* **What to work on**
Below are some records. Write out exactly their lines from the one with "The width and" through the one with "Image resolution: width=352", and leave the pictures behind.

Stored data entries:
┌──

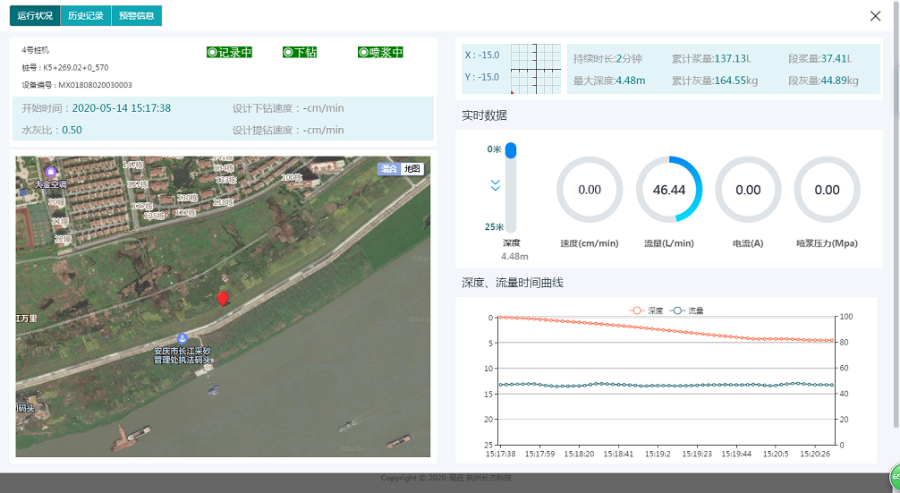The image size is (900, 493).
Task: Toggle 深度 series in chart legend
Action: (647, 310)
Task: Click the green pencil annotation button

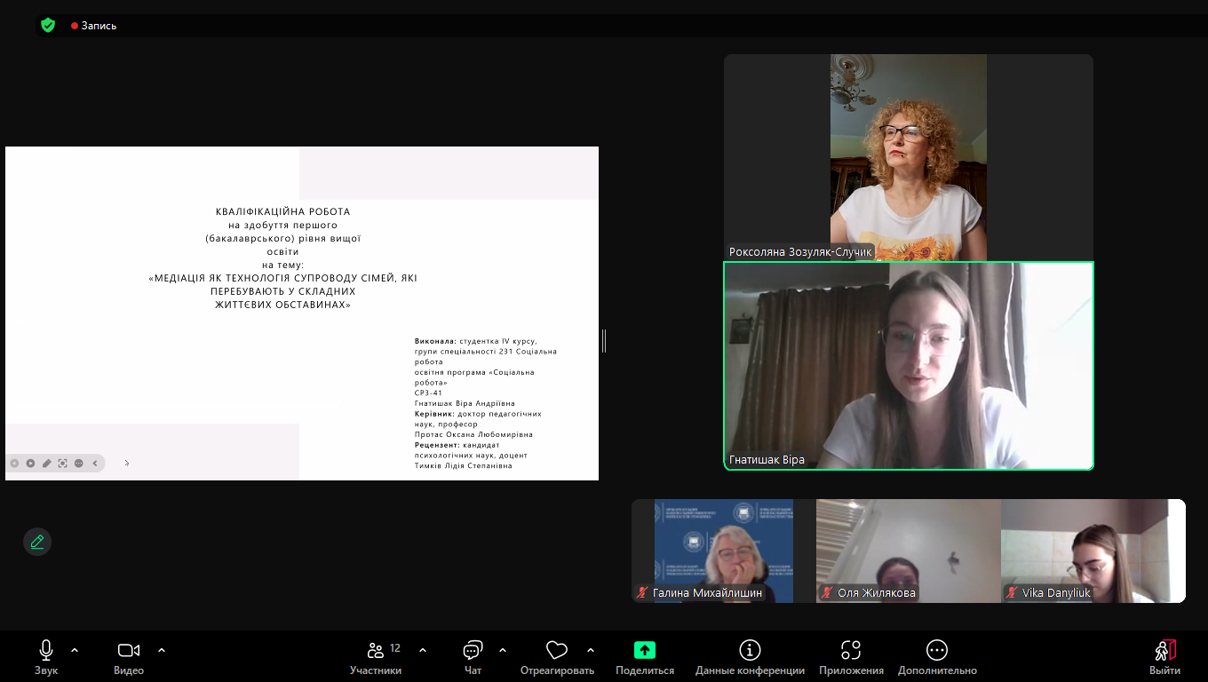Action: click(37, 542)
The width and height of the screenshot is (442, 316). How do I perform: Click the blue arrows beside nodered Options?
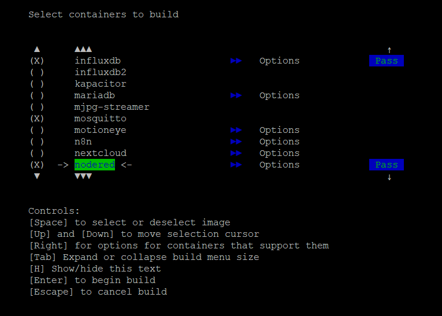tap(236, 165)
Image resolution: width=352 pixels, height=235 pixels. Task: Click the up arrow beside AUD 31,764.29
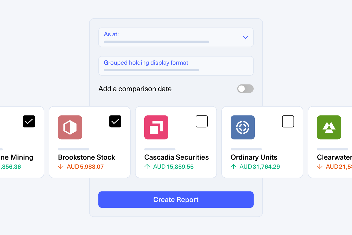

└──
┌──

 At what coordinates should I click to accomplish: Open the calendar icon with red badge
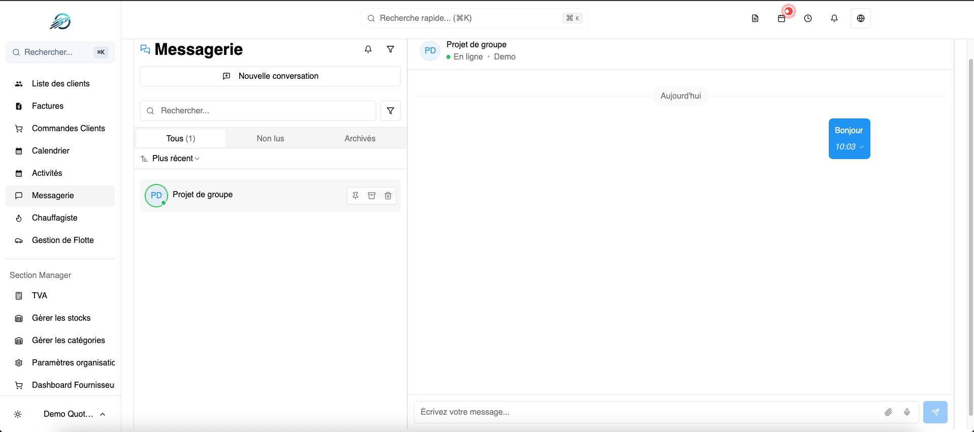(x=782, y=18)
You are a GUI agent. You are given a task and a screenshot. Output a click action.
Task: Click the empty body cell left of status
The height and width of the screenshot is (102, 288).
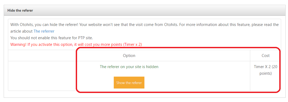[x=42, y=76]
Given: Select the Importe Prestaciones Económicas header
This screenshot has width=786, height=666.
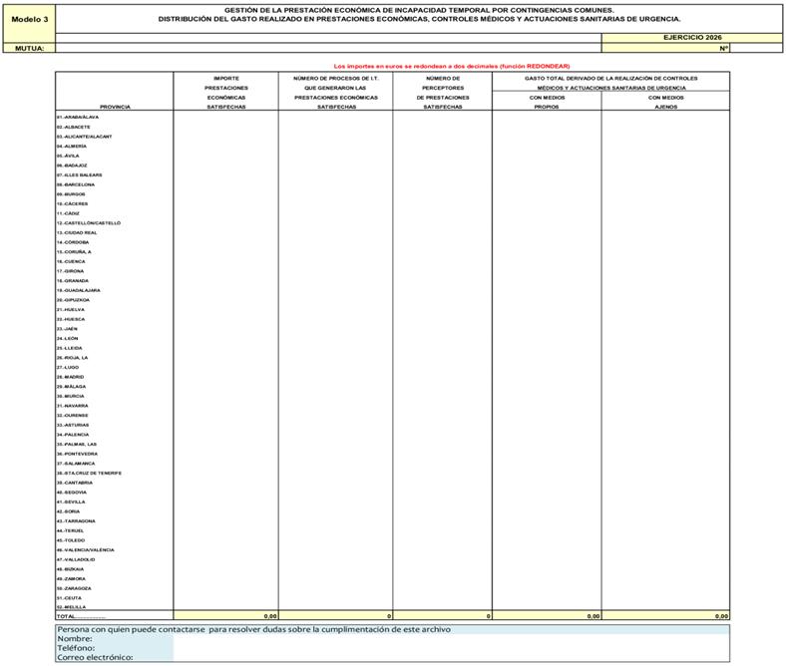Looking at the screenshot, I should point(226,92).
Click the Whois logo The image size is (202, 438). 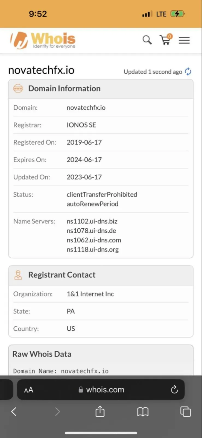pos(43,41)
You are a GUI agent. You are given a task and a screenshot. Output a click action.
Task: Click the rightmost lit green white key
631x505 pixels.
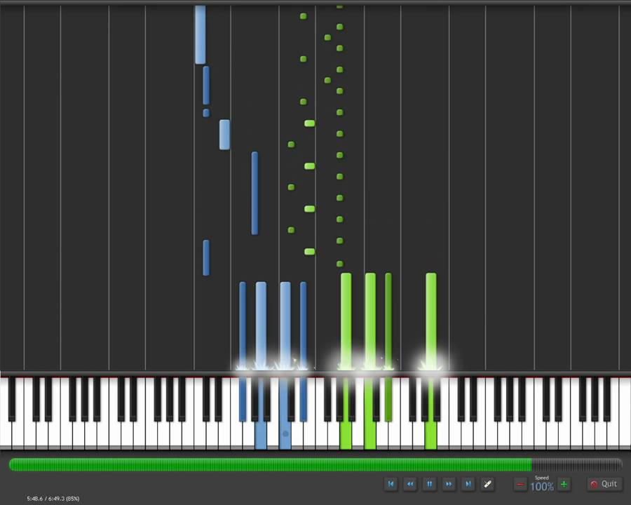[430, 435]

└──

* **Response to this task**
The width and height of the screenshot is (442, 316). How do I perform: Click the blue arrows beside nodered Options?
tap(236, 165)
Image resolution: width=352 pixels, height=235 pixels. Task: Click the up arrow beside AUD 31,764.29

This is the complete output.